A estudante reconhece que tal distância também se deve à pouca estrutura e formação para a área por parte dos sistemas de ensino, mesmo quando mais de 138 milhões de pessoas, segundo o IBGE, possuem um smartphone no País – essencialmente desenvolvido a partir da programação. “A minha ETEC [Escola Técnica Estadual de São Paulo] é a maior do Estado, mas para um curso de mecânica, por exemplo, que geralmente tem 3 mulheres por sala, a gente tem maquinário que tem data da 2ª Guerra Mundial, de 1942”, relatou.
Diversidade na prática
Uma pesquisa do Banco Mundial feita com jovens pernambucanos em 2018 apontou que, entre os principais motivos para não se trabalhar e estudar, estavam a impossibilidade de conciliar emprego e aulas, poucos recursos financeiros ou qualificação, e a falta de transporte público seguro para locomoção entre uma atividade e outra. Mulheres grávidas também elencam a discriminação por parte dos patrões.

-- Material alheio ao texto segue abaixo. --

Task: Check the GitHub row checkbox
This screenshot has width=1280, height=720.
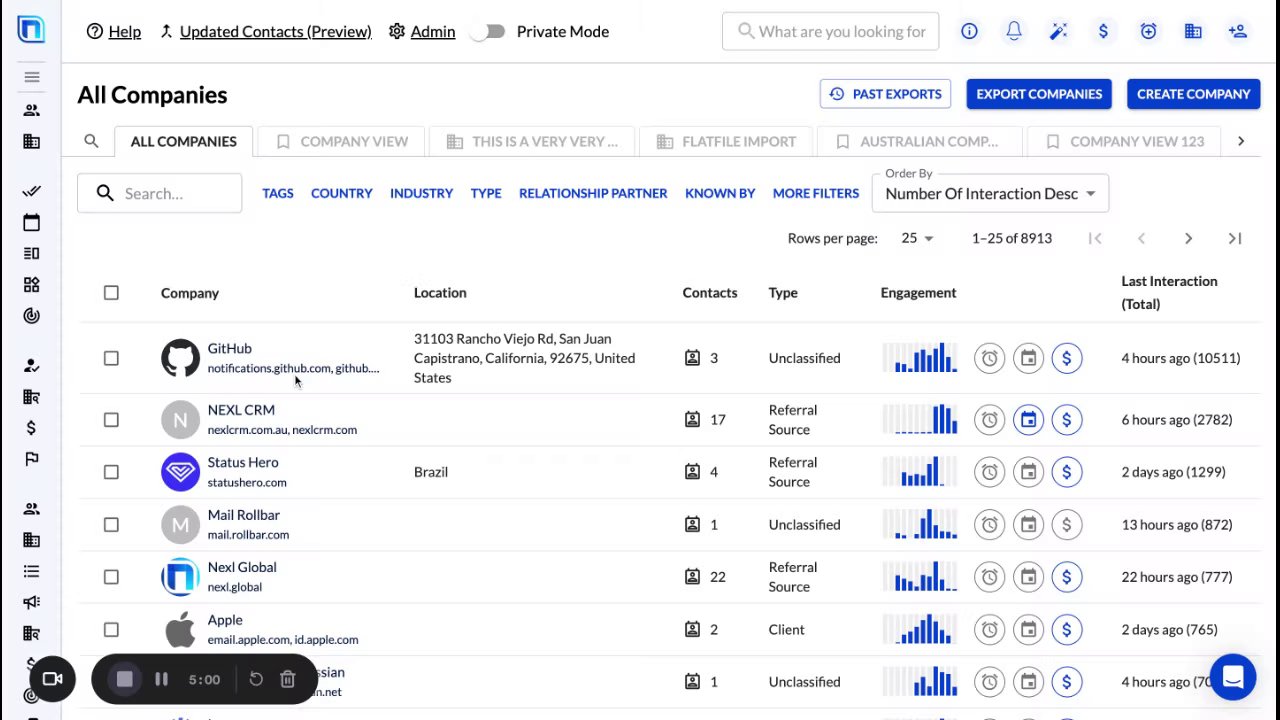Action: click(x=111, y=358)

Para Maria Rita Casagrande, desenvolvedora e uma das idealizadoras do PretaLAB, um projeto que visa promover o debate sobre representatividade no universo da inovação, “bons conhecimentos técnicos são tão ou mais importantes” do que formações específicas em Ciência da Computação, por exemplo, um curso de acesso não tão popular.
“Com o crescimento das startups, surge uma outra oportunidade para ingressar na área e encontrar, em alguns casos, um ambiente mais diverso e com o entendimento de que é a partir desta diversidade e de novos olhares que é possível inovar”, completa Casagrande.
Ainda no começo de sua trajetória, Maria Isabel Dias sonha em entrar na área de neurociência computacional para desenvolver meios mais efetivos de pesquisa na área de dependência química, assunto que percebe deficitário nos tratos dados pelo País. Não apenas, também quer incentivar mais mulheres a participarem desse mercado. “Acho que é uma obrigação: quando você se interessa pela área e uma mulher te dá a mão, você precisa dar a mão para pelo menos mais uma mulher e assim vai”, diz.
Iana Chan analisa que a diversidade já é um diferencial estratégico básico, com pesquisas que apontam melhores taxas de retenção, inovação e engajamento dos funcionários, além de maiores resultados financeiros para as empresas. “Não adianta só atrair as mulheres se você não conseguir retê-las. É preciso transformar esse discurso em prática”, completa.